» What the exercise asks: Could you reproduce the listing below verbatim, from its first line to its last?

» Records shown:
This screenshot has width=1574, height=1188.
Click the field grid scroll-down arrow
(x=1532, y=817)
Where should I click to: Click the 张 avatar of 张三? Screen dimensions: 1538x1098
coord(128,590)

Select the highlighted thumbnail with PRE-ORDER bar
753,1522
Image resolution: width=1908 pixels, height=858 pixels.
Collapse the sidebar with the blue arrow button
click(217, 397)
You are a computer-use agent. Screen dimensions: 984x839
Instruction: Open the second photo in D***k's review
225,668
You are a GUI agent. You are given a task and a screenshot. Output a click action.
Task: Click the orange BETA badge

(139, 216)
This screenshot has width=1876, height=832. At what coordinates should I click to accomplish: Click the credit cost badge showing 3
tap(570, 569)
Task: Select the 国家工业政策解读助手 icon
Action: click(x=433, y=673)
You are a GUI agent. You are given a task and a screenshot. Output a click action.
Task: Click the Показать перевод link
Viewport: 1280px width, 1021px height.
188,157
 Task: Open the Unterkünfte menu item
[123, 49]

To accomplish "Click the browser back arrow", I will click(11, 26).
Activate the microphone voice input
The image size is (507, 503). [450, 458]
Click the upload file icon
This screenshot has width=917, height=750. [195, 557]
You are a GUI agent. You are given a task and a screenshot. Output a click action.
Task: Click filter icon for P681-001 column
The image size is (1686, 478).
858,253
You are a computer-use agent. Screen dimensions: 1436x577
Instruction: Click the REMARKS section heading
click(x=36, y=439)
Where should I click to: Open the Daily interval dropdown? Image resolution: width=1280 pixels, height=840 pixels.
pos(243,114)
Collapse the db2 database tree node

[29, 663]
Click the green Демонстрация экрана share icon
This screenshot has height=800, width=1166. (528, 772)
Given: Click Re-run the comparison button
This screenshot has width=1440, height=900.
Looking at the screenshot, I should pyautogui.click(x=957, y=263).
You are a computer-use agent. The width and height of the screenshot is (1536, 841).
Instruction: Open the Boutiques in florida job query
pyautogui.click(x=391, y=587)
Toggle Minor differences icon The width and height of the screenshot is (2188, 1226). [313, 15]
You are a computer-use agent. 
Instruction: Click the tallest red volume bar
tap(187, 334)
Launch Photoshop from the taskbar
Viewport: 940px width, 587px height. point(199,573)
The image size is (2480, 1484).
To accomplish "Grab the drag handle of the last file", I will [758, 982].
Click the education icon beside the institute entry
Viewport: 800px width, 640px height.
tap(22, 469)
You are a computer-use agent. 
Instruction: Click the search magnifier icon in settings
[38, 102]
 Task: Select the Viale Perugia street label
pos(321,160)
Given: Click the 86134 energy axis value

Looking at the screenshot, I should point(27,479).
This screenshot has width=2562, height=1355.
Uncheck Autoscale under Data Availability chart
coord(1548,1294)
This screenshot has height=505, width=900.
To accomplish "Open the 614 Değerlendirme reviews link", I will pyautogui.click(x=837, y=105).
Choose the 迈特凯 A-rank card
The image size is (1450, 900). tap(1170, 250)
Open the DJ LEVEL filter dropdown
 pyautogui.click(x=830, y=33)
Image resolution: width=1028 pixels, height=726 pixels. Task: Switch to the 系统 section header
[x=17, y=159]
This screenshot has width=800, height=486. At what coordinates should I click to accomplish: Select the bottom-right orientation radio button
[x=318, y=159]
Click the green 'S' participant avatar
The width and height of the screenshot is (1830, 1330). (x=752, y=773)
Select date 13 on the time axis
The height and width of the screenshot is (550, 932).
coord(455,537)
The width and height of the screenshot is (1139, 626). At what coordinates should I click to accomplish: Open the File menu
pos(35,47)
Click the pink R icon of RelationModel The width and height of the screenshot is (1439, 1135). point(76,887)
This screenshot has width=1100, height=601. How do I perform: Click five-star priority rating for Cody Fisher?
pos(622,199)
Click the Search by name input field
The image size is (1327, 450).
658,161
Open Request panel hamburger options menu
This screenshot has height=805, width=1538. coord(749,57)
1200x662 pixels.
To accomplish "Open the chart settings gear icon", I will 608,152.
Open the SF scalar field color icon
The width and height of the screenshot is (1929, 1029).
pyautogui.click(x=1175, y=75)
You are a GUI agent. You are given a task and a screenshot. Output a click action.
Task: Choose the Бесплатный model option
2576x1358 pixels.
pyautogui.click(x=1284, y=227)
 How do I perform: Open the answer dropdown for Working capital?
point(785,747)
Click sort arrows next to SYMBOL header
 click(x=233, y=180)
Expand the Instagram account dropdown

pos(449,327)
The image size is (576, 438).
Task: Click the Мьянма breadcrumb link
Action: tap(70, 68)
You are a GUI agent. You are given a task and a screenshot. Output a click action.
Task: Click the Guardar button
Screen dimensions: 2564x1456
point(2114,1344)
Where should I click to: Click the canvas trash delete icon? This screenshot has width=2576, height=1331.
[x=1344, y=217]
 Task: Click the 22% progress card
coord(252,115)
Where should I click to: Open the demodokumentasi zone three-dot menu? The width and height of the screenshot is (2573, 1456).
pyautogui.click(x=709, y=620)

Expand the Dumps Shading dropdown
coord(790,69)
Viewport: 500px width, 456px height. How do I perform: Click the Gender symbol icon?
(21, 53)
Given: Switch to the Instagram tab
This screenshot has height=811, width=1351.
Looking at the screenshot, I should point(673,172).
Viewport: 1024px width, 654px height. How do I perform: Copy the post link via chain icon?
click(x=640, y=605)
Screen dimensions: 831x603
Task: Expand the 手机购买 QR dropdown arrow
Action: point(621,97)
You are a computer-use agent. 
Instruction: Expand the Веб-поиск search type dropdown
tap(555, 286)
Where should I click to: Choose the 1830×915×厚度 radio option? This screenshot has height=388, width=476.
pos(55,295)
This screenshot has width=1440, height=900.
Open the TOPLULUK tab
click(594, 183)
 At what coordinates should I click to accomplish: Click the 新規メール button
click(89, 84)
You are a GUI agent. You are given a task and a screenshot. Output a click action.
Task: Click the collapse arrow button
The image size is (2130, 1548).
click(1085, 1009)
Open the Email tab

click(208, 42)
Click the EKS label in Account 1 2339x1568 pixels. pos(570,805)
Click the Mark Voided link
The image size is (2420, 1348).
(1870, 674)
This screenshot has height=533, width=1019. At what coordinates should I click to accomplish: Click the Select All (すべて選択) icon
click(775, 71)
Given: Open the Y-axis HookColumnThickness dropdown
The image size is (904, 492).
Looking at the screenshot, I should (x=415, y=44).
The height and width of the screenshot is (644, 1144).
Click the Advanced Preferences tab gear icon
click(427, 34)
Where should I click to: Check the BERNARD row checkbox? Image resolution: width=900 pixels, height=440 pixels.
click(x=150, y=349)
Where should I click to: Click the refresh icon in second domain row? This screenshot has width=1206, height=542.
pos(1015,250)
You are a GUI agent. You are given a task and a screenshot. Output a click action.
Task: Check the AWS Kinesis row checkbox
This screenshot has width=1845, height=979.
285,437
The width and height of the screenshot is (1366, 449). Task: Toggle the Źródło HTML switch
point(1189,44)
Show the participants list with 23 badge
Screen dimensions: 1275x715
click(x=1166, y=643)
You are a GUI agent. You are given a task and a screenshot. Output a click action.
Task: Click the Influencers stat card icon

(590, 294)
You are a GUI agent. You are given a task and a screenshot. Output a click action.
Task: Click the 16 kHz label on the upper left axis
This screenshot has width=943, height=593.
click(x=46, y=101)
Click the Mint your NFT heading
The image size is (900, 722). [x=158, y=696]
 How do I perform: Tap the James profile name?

» Solution to this problem:
This screenshot has width=1574, height=1188.
Click the field grid scroll-down arrow
(x=1532, y=817)
Where should I click to: Click the 张 avatar of 张三? Screen dimensions: 1538x1098
coord(128,590)

Select the highlighted thumbnail with PRE-ORDER bar
753,1522
Image resolution: width=1908 pixels, height=858 pixels.
Collapse the sidebar with the blue arrow button
click(217, 397)
You are a computer-use agent. Screen dimensions: 984x839
Instruction: Open the second photo in D***k's review
225,668
You are a GUI agent. You are given a task and a screenshot. Output a click action.
Task: Click the orange BETA badge

(139, 216)
This screenshot has width=1876, height=832. At what coordinates should I click to accomplish: Click the credit cost badge showing 3
tap(570, 569)
Task: Select the 国家工业政策解读助手 icon
Action: click(x=433, y=673)
You are a GUI agent. You are given a task and a screenshot. Output a click action.
Task: Click the Показать перевод link
Viewport: 1280px width, 1021px height.
188,157
 Task: Open the Unterkünfte menu item
[123, 49]

To accomplish "Click the browser back arrow", I will click(11, 26).
Activate the microphone voice input
The image size is (507, 503). [450, 458]
Click the upload file icon
This screenshot has width=917, height=750. [195, 557]
You are a GUI agent. You are given a task and a screenshot. Output a click action.
Task: Click filter icon for P681-001 column
The image size is (1686, 478).
858,253
You are a computer-use agent. Screen dimensions: 1436x577
Instruction: Click the REMARKS section heading
click(x=36, y=439)
Where should I click to: Open the Daily interval dropdown? Image resolution: width=1280 pixels, height=840 pixels.
pos(243,114)
Collapse the db2 database tree node

[29, 663]
Click the green Демонстрация экрана share icon
This screenshot has height=800, width=1166. (528, 772)
Given: Click Re-run the comparison button
This screenshot has width=1440, height=900.
Looking at the screenshot, I should pyautogui.click(x=957, y=263).
You are a computer-use agent. The width and height of the screenshot is (1536, 841).
Instruction: Open the Boutiques in florida job query
pyautogui.click(x=391, y=587)
Toggle Minor differences icon The width and height of the screenshot is (2188, 1226). [313, 15]
You are a computer-use agent. 
Instruction: Click the tallest red volume bar
tap(187, 334)
Launch Photoshop from the taskbar
Viewport: 940px width, 587px height. point(199,573)
The image size is (2480, 1484).
To accomplish "Grab the drag handle of the last file", I will [758, 982].
Click the education icon beside the institute entry
Viewport: 800px width, 640px height.
tap(22, 469)
You are a computer-use agent. 
Instruction: Click the search magnifier icon in settings
[38, 102]
 Task: Select the Viale Perugia street label
pos(321,160)
Given: Click the 86134 energy axis value

Looking at the screenshot, I should point(27,479).
This screenshot has width=2562, height=1355.
Uncheck Autoscale under Data Availability chart
coord(1548,1294)
This screenshot has height=505, width=900.
To accomplish "Open the 614 Değerlendirme reviews link", I will pyautogui.click(x=837, y=105).
Choose the 迈特凯 A-rank card
The image size is (1450, 900). tap(1170, 250)
Open the DJ LEVEL filter dropdown
 pyautogui.click(x=830, y=33)
Image resolution: width=1028 pixels, height=726 pixels. Task: Switch to the 系统 section header
[x=17, y=159]
This screenshot has width=800, height=486. At what coordinates should I click to accomplish: Select the bottom-right orientation radio button
[x=318, y=159]
Click the green 'S' participant avatar
The width and height of the screenshot is (1830, 1330). (x=752, y=773)
Select date 13 on the time axis
The height and width of the screenshot is (550, 932).
coord(455,537)
The width and height of the screenshot is (1139, 626). At what coordinates should I click to accomplish: Open the File menu
pos(35,47)
Click the pink R icon of RelationModel The width and height of the screenshot is (1439, 1135). point(76,887)
This screenshot has width=1100, height=601. How do I perform: Click five-star priority rating for Cody Fisher?
pos(622,199)
Click the Search by name input field
The image size is (1327, 450).
658,161
Open Request panel hamburger options menu
This screenshot has height=805, width=1538. coord(749,57)
1200x662 pixels.
To accomplish "Open the chart settings gear icon", I will 608,152.
Open the SF scalar field color icon
The width and height of the screenshot is (1929, 1029).
pyautogui.click(x=1175, y=75)
You are a GUI agent. You are given a task and a screenshot. Output a click action.
Task: Choose the Бесплатный model option
2576x1358 pixels.
pyautogui.click(x=1284, y=227)
 How do I perform: Open the answer dropdown for Working capital?
point(785,747)
Click sort arrows next to SYMBOL header
 click(x=233, y=180)
Expand the Instagram account dropdown

pos(449,327)
The image size is (576, 438).
Task: Click the Мьянма breadcrumb link
Action: tap(70, 68)
You are a GUI agent. You are given a task and a screenshot. Output a click action.
Task: Click the Guardar button
Screen dimensions: 2564x1456
point(2114,1344)
Where should I click to: Click the canvas trash delete icon? This screenshot has width=2576, height=1331.
[x=1344, y=217]
 Task: Click the 22% progress card
coord(252,115)
Where should I click to: Open the demodokumentasi zone three-dot menu? The width and height of the screenshot is (2573, 1456).
pyautogui.click(x=709, y=620)

Expand the Dumps Shading dropdown
coord(790,69)
Viewport: 500px width, 456px height. How do I perform: Click the Gender symbol icon?
(21, 53)
Given: Switch to the Instagram tab
This screenshot has height=811, width=1351.
Looking at the screenshot, I should point(673,172).
Viewport: 1024px width, 654px height. How do I perform: Copy the post link via chain icon?
click(x=640, y=605)
Screen dimensions: 831x603
Task: Expand the 手机购买 QR dropdown arrow
Action: point(621,97)
You are a computer-use agent. 
Instruction: Expand the Веб-поиск search type dropdown
tap(555, 286)
Where should I click to: Choose the 1830×915×厚度 radio option? This screenshot has height=388, width=476.
pos(55,295)
This screenshot has width=1440, height=900.
Open the TOPLULUK tab
click(594, 183)
 At what coordinates should I click to accomplish: Click the 新規メール button
click(89, 84)
You are a GUI agent. You are given a task and a screenshot. Output a click action.
Task: Click the collapse arrow button
The image size is (2130, 1548).
click(1085, 1009)
Open the Email tab

click(208, 42)
Click the EKS label in Account 1 2339x1568 pixels. pos(570,805)
Click the Mark Voided link
The image size is (2420, 1348).
(1870, 674)
This screenshot has height=533, width=1019. At what coordinates should I click to accomplish: Click the Select All (すべて選択) icon
click(775, 71)
Given: Open the Y-axis HookColumnThickness dropdown
The image size is (904, 492).
Looking at the screenshot, I should (x=415, y=44).
The height and width of the screenshot is (644, 1144).
Click the Advanced Preferences tab gear icon
click(427, 34)
Where should I click to: Check the BERNARD row checkbox? Image resolution: width=900 pixels, height=440 pixels.
click(x=150, y=349)
Where should I click to: Click the refresh icon in second domain row? This screenshot has width=1206, height=542.
pos(1015,250)
You are a GUI agent. You are given a task and a screenshot. Output a click action.
Task: Check the AWS Kinesis row checkbox
This screenshot has width=1845, height=979.
285,437
The width and height of the screenshot is (1366, 449). Task: Toggle the Źródło HTML switch
point(1189,44)
Show the participants list with 23 badge
Screen dimensions: 1275x715
click(x=1166, y=643)
You are a GUI agent. You are given a task and a screenshot. Output a click action.
Task: Click the Influencers stat card icon

(590, 294)
You are a GUI agent. You are given a task and a screenshot. Output a click action.
Task: Click the 16 kHz label on the upper left axis
This screenshot has width=943, height=593.
click(x=46, y=101)
Click the Mint your NFT heading
The image size is (900, 722). [x=158, y=696]
 How do I perform: Tap the James profile name?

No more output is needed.